Ia mulai menerima ancaman pembunuhan, sedangkan anak-anaknya harus dikirim ke luar negeri demi keselamatan.
Namun perempuan itu tidak mundur. Ia terus berbicara tentang demokrasi, transparansi, dan hak asasi manusia, hingga kemudian mendirikan partai Vente Venezuela.
Partai tersebut merupakan salah satu kekuatan oposisi yang paling lantang terhadap rezim Chavez dan penerusnya, Nicolas Maduro.
Baca juga: 3 Ilmuwan Raih Nobel atas Penemuan Mengapa Sistem Imun Tak Menghancurkan Tubuh Sendiri
Pada 2023, Machado memenangkan pemilihan pendahuluan oposisi secara telak. Harapan rakyat Venezuela tumbuh, seolah ada peluang baru untuk menantang kekuasaan Maduro.
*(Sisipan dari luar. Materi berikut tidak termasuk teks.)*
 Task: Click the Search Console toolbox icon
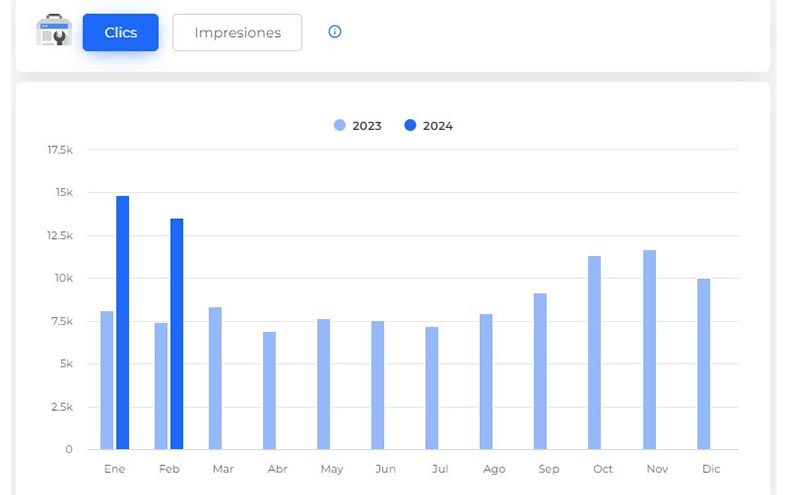54,32
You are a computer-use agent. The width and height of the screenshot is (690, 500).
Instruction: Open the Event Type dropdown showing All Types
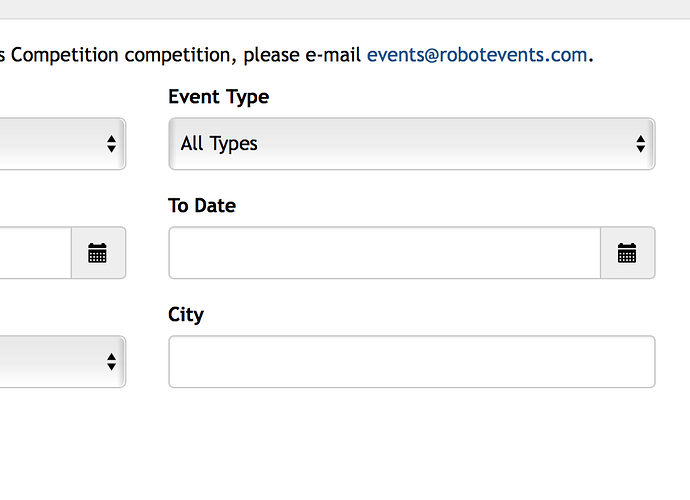pyautogui.click(x=411, y=144)
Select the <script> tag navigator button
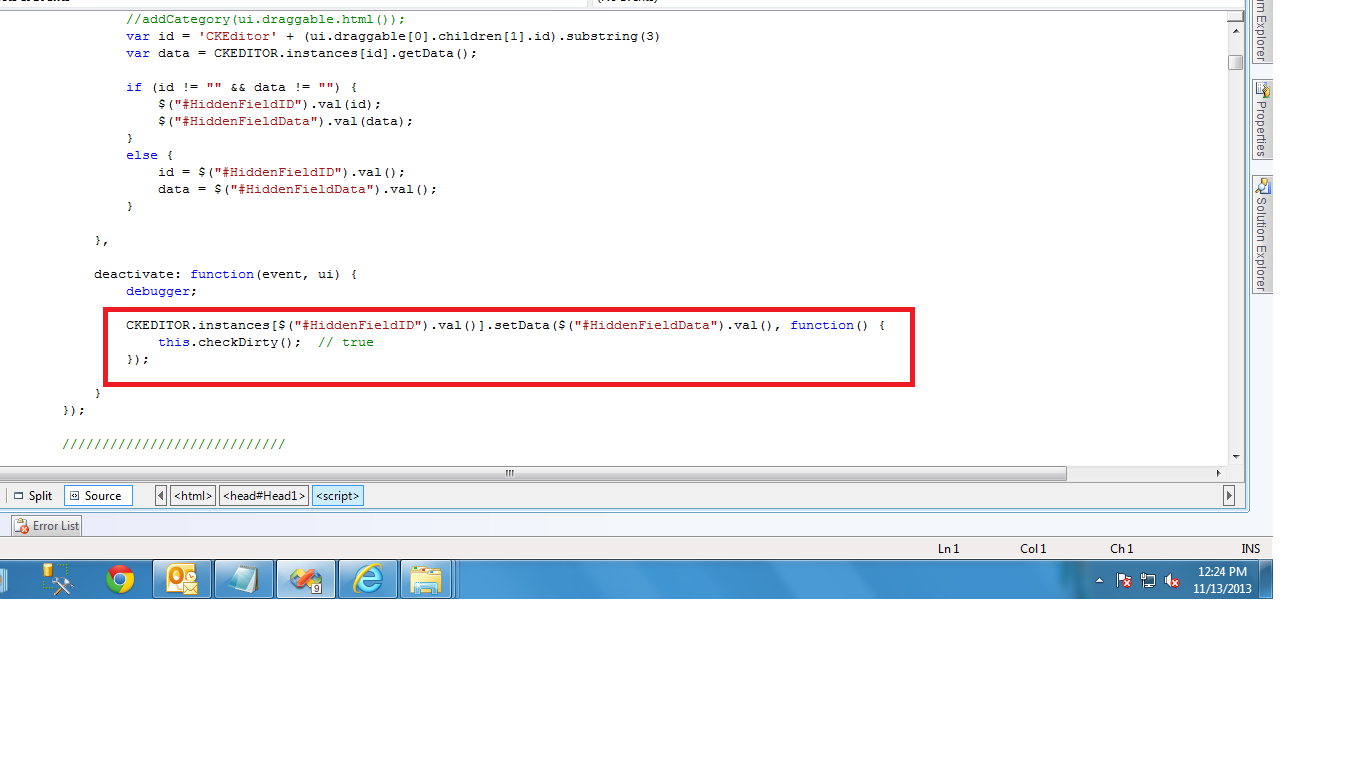This screenshot has height=768, width=1366. (338, 495)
Namun setahun kemudian, Mahkamah Agung yang dikuasai pemerintah mengukuhkan larangan bagi dirinya untuk mencalonkan diri. Tuduhannya beragam: mendukung sanksi Amerika Serikat, terlibat korupsi, dan merugikan aset negara di luar negeri.
Machado menolak semua tuduhan itu. Ketika kursinya digantikan oleh Edmundo Gonzalez, ia tetap turun ke jalan, berpidato di atas truk, dan memimpin kampanye dari kota ke kota.
"Sama seperti saat kami membutuhkan waktu lama untuk meraih kemenangan pemilu, kini kami memasuki tahap yang harus dijalani hari demi hari. Tapi kami tak pernah sekuat hari ini," ujarnya di Caracas sebelum akhirnya ditangkap sementara.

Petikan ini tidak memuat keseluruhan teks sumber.